BCM: What are some defining moments in your career?
CD: When I got hired by Backcountry Magazine to be the photo editor. Also, my very first publish was in National Geographic Adventure Magazine from a backcountry skiing hut trip in Colorado, so I guess that was pretty much my defining moment, really.
BCM: What’s the sketchiest experience you have gotten yourself into?
CD: This winter up in Jackson there was a moment when I had a guy cut two different slides loose above us. We got out of the way for both of them, but that was a little spooky. We were definitely like “Whoa!” but nothing too major. I’m pretty safe—I’m 41 and I have a wife that yells at me.
BCM: Tell us about the funniest thing that has happened to you lately.
CD: I was shooting in Mammoth. We were inbounds, but it was steep, and it was gaper central. The snow was just littered with people, and we were trying to get this shot. So here comes this older guy, sort of a big dude and he kind of fell in—he didn’t really drop in. He was just rag-dolling down this mountain and things are just popping off. His helmet breaks off of his head and it’s like a cannon ball—it’s just shooting down. This damn helmet is coming at like 50 miles per hour. We jumped away just in time, and proceeded to watch this helmet go all the way to the bottom of the mountain. The guy piles next to us, face bloody, the whole bit. He was fine, laughing actually. Needless to say we were like, “We’re out.”
BCM: Outside of photography what takes up your time?

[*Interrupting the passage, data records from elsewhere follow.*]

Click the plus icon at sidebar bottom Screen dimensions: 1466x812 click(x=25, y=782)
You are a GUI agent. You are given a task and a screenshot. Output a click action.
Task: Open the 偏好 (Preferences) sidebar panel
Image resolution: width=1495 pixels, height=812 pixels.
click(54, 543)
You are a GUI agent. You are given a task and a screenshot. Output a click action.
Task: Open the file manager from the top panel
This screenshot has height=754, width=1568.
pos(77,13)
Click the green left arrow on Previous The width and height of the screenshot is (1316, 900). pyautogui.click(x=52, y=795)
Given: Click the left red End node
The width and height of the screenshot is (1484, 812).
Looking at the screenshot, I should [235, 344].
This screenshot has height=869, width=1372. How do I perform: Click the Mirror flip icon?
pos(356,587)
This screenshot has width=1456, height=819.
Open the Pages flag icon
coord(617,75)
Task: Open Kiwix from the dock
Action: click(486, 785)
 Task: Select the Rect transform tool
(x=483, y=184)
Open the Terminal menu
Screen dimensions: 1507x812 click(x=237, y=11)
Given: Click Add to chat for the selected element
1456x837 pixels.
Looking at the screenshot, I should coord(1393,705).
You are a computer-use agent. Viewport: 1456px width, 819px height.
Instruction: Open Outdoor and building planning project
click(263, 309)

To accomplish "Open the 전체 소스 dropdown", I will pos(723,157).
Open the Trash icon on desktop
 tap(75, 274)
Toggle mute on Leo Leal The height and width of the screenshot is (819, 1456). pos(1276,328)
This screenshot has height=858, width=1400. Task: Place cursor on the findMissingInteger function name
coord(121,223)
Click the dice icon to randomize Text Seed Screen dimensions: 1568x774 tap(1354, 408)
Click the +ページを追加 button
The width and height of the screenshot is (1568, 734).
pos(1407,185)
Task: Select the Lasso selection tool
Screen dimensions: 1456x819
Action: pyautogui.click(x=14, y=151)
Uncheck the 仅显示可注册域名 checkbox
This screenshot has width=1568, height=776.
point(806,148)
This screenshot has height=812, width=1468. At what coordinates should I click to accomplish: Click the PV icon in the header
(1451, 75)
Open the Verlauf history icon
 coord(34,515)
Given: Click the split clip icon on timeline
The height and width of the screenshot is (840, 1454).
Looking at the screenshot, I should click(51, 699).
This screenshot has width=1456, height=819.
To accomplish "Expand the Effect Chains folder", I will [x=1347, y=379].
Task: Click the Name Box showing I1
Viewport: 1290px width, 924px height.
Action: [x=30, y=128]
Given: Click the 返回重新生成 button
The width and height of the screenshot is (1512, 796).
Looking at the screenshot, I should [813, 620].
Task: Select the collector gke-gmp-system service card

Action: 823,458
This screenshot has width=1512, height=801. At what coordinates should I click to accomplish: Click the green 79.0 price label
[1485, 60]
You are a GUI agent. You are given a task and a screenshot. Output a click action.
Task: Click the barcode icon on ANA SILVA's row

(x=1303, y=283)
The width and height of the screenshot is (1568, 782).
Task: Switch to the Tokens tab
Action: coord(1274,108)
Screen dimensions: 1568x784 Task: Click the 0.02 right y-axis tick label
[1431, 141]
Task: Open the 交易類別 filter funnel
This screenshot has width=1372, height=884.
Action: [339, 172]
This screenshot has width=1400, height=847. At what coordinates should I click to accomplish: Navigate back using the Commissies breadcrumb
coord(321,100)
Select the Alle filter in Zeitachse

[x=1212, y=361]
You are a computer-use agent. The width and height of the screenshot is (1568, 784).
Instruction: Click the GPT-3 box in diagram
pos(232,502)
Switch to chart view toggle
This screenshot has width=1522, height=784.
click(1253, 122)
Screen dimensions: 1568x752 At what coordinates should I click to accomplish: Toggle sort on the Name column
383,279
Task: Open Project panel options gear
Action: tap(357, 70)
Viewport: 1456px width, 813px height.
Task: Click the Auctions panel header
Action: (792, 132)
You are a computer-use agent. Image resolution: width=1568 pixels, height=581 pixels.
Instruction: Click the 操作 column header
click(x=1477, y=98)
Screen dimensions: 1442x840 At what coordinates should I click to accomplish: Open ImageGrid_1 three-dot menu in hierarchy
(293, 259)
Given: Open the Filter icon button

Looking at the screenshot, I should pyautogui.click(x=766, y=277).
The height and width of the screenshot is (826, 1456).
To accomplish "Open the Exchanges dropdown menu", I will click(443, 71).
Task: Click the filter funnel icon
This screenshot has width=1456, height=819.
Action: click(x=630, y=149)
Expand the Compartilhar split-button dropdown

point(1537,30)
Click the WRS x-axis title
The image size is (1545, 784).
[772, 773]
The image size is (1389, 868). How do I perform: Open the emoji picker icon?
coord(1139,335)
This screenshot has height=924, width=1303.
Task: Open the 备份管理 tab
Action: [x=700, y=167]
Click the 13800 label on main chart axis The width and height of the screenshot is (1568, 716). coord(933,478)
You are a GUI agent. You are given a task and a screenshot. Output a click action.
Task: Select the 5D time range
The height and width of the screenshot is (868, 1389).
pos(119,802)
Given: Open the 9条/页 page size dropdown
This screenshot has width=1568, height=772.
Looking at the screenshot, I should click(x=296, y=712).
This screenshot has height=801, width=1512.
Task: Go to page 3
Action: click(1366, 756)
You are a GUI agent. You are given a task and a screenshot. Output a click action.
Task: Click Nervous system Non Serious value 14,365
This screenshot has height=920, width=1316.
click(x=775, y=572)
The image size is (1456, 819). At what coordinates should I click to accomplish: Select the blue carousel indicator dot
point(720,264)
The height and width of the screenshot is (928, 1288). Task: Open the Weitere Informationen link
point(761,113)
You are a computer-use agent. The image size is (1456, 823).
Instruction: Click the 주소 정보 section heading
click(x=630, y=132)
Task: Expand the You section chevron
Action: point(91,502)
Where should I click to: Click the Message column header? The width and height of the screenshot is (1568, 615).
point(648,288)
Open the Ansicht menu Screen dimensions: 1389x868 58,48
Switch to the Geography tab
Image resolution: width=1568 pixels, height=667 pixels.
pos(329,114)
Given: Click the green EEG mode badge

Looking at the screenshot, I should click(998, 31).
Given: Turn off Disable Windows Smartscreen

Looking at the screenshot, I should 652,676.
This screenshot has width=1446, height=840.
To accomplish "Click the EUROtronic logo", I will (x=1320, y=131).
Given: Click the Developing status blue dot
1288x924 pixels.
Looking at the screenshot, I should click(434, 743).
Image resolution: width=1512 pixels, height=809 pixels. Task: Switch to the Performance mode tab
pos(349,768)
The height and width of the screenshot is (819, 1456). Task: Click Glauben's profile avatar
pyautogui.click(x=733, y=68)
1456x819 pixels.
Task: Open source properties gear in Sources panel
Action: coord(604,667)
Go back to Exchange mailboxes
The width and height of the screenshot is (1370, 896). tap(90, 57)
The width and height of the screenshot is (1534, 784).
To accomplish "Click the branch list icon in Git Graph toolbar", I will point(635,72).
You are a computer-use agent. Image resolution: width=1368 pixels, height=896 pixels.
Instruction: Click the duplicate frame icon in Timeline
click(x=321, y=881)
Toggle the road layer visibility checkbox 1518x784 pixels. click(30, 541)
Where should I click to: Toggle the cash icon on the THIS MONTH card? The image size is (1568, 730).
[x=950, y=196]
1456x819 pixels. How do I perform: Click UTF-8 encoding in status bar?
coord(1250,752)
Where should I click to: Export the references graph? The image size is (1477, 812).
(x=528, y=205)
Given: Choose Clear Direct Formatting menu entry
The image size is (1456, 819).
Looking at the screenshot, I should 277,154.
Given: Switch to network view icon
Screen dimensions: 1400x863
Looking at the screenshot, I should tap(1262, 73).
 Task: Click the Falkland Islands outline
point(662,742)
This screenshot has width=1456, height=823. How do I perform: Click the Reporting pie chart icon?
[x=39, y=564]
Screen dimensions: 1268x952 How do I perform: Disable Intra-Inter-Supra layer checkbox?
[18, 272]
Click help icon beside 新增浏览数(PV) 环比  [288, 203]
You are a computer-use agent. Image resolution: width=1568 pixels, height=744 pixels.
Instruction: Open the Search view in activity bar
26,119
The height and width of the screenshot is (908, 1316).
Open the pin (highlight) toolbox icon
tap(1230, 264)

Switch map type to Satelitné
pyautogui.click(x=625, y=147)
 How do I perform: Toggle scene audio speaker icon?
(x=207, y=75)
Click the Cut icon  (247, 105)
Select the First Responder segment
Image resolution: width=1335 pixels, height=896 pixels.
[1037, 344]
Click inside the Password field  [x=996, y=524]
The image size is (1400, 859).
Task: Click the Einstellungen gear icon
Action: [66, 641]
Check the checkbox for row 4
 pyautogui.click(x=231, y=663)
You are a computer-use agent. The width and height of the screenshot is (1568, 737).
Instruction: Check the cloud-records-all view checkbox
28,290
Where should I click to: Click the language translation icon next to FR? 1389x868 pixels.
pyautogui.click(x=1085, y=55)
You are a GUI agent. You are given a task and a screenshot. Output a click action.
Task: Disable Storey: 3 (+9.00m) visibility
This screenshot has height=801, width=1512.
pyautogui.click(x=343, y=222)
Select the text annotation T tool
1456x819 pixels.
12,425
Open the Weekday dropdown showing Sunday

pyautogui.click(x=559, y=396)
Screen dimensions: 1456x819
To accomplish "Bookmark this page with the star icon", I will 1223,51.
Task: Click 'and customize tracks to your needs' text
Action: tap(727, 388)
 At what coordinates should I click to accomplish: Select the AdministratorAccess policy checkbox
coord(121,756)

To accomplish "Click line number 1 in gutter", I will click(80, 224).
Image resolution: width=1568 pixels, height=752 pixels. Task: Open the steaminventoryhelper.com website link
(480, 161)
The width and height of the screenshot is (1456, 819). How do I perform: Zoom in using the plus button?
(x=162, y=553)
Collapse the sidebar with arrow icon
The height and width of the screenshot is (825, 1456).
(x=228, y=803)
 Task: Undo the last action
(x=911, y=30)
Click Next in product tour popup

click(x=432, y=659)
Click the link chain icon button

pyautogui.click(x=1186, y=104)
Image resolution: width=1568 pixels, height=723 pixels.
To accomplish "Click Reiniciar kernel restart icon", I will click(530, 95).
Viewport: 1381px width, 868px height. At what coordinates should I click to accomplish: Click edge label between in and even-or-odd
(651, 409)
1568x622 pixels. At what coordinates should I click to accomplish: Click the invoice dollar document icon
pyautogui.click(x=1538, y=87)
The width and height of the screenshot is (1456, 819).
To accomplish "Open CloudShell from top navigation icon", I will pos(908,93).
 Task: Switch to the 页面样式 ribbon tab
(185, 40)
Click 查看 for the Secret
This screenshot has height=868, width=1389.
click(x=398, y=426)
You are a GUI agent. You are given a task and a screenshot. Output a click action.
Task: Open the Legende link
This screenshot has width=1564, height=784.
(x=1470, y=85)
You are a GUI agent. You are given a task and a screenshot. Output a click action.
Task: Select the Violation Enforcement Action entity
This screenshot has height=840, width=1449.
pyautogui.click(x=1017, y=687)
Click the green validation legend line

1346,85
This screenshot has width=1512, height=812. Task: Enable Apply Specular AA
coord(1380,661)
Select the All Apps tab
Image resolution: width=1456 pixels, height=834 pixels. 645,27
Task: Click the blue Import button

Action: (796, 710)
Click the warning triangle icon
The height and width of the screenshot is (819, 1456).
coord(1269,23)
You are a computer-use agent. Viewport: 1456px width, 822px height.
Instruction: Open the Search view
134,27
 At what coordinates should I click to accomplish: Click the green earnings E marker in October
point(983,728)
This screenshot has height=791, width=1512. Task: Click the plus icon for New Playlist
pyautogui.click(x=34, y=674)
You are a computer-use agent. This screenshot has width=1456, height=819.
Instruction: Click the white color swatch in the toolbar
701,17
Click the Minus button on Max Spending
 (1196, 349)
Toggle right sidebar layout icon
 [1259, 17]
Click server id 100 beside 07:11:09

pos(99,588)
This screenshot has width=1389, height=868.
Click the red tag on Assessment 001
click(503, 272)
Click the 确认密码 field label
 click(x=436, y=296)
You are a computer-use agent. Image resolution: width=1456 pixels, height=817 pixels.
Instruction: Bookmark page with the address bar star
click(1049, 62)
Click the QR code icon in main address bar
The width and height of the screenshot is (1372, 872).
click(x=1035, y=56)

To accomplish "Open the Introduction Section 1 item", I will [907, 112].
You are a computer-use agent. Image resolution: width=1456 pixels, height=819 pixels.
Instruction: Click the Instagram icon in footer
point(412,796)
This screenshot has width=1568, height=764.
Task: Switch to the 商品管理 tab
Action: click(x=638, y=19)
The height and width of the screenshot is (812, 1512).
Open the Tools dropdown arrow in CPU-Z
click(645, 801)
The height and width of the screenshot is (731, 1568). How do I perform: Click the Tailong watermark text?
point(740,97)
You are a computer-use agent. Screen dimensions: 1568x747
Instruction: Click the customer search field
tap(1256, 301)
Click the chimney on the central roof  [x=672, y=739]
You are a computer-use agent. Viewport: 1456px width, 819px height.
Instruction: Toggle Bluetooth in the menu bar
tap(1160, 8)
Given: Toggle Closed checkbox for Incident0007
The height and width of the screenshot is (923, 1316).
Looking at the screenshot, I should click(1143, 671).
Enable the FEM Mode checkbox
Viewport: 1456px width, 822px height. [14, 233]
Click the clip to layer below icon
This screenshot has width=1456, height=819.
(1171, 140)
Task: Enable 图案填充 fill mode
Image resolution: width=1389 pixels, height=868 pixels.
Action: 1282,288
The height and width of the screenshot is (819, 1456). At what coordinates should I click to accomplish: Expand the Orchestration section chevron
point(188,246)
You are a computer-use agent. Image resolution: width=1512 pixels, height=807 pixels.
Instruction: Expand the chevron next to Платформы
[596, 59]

CD: I’m building a house, mountain biking, skiing, fishing, drinking coffee with my wife Colleen, growing a garden, playing with my Pomeranians, Nugget and Luna. I love stressing my Pomeranians because guys are like, “Oh you have those little shit dogs, those lap dogs?” I’m like, “Yup, they’re awesome too.” I highly recommend Pomeranians to any single male in his 20s looking for ladies. They are definitely chick magnets.